Israeli pledge to keep building in east Jerusalem first sign of trouble for new peace talks

By Steven Gutkin, AP
Monday, May 10, 2010

Israeli construction plans trouble new peace talks

JERUSALEM — Israel said Monday it has no intention of halting construction of Jewish housing in hotly contested east Jerusalem, a first sign of trouble for newly launched U.S.-mediated peace talks.

Palestinians accused Israel of undermining trust and urged President Barack Obama to intervene.

The comments on construction from Israeli Cabinet Secretary Tzvi Hauser came a day after the White House praised Israel for agreeing to hold off construction of a major east Jerusalem housing project. It also spotlighted the delicate balancing act of an Israeli government seeking to please both the Obama administration and hard-line coalition partners.

An Associated Press investigation in late April revealed that Israel had imposed a de facto freeze on new Jewish construction in the part of Jerusalem the Palestinians claim for a future capital, presumably to pave the way for the U.S.-mediated, indirect peace talks that began last week.

No new housing has been approved since an embarrassing diplomatic row broke out between Israel and the U.S. in March, when an Israeli panel announced 1,600 new houses for east Jerusalem in the middle of a visit by Vice President Joe Biden.

It was unclear if Hauser’s statement meant that freeze is about to end, and if so, what that would mean for the fledgling negotiations — the first after 17 months of deadlock in Mideast peacemaking.

“Building is expected to begin soon in Har Homa … and Neve Yaakov, where (construction) bids have been issued,” Hauser told Army Radio, referring to two east Jerusalem neighborhoods. “Building in Jerusalem is continuing according to its regular pace.”

Meanwhile, Palestinians on Monday condemned the start of construction of a 14-unit apartment building for Jews in the Ras al-Amud neighborhood of east Jerusalem, reported over the weekend by the anti-settlement watchdog group Peace Now. The project is being built by private settlers and did not require government approval.

Palestinians said the project violated the terms of the new peace talks, in which Israel has promised not to take any provocative actions. Palestinian President Mahmoud Abbas said he would raise his concerns with the Americans.

“The Americans said some words to us, and they said some words to the Israelis, and now it’s up to the U.S. administration to answer such things,” Abbas told reporters.

Chief Palestinian negotiator Saeb Erekat said the Israeli plans for east Jerusalem undermined trust-building as the U.S. tries to get the indirect negotiations, or proximity talks, moving.
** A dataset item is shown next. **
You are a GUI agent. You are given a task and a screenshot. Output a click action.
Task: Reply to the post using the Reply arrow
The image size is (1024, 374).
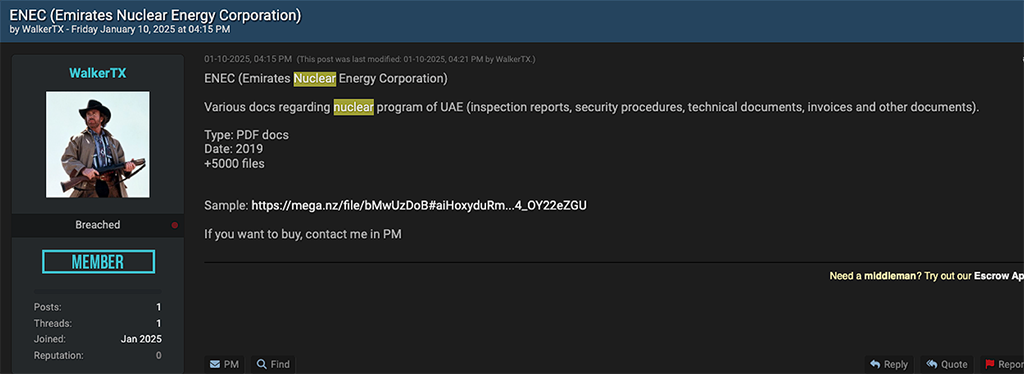pyautogui.click(x=889, y=364)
“The whole concept of proximity talks is to give Senator George Mitchell and U.S. President Barack Obama the chance they deserve,” Erekat said. “If they begin doing this (building), I think they will take down the proximity talks.”

Mitchell, the U.S. Mideast envoy, left the region Sunday after completing the first round of talks.

The U.S. praised both sides on Sunday for taking small steps to create a positive atmosphere, including the Israeli pledge to hold up for two years the housing project that caused the rift with Washington.

Hauser said it would have taken a couple of years anyway before that project would begin, and in the meantime, construction in other east Jerusalem neighborhoods would proceed.

Palestinian officials, speaking on condition of anonymity because they were discussing private communications with the Americans, said U.S. officials had assured them that Israel would refrain from authorizing new housing in both Jewish and Arab neighborhoods of east Jerusalem, though projects already under way could be finished.

On the ground currently, construction is proceeding on hundreds of previously approved housing units for Jews in east Jerusalem.

Israeli Cabinet Minister Dan Meridor on Monday reiterated his government’s position that Jerusalem must remain the Jewish state’s undivided capital. He said Israel could not accept a “discriminatory” policy that barred Jews from living in certain parts of the city.

But in a sign of possible compromise, he said “the policy of the government will try to be wise.”

Sovereignty over Jerusalem is the most emotionally charged issue dividing Israel and the Palestinians. The city is home to a deeply contentious site that houses both the remnants of the biblical Jewish Temples and the Al-Aqsa Mosque, where Muslims believe the Prophet Muhammad ascended to heaven.

Israel annexed east Jerusalem after capturing it from Jordan in the 1967 Middle East war, but no other country has recognized that.

Associated Press writer Amy Teibel contributed to this report.